We can save the orthology table to disk for later use:

# not run
orthology_score.to_csv("path/to/hypl_orthology.tsv", sep="\t")

source

get_orthologs_overlap

 get_orthologs_overlap (genes1, genes2, query, target, orthology)

Returns a DataFrame of homologous gene pairs between two sets of genes based on their presence in an orthology table.

Type Details
genes1 numpy.ndarray A series of gene names.
genes2 numpy.ndarray A series of gene names.
query anndata.AnnData An AnnData object containing the query genes as indices of the .var slot.
target anndata.AnnData An AnnData object containing the target genes as indices of the .var slot.
orthology pandas.core.frame.DataFrame A DataFrame containing the orthology information.
Returns pandas.core.frame.DataFrame A DataFrame of homologous gene pairs and their degree of conservation. The array has
three columns: ‘query’, ‘target’, and ‘degree’, where ‘query’ and ‘target’ are the gene
names, and ‘degree’ is the degree of conservation, which can be either 1 or 2.

source

get_orthologs

 get_orthologs (genes:numpy.ndarray,
                orthology:pandas.core.frame.DataFrame,
                target:anndata._core.anndata.AnnData, celltype_to:str)

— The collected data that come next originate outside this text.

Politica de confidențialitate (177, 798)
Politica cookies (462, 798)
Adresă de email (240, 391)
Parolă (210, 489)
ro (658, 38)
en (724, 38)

Get orthologous and paralogous gene connections based on the given genes and orthology information.

Type Details
genes ndarray Array of gene names.
orthology DataFrame Data frame representing the orthology information. The index should contain the query genes,
the columns should overlap with the index of target.var, and the values should be 1 for
paralogs and 2 for orthologs.
target AnnData Target annotation data.
celltype_to str The target cell type. Must be a key in target.uns["rank_genes_groups"]["names"].
Returns ndarray Array of connections between genes, including orthologous and paralogous connections.
Columns are (query, target, degree), where degree is 1 for paralogs and 2 for orthologs.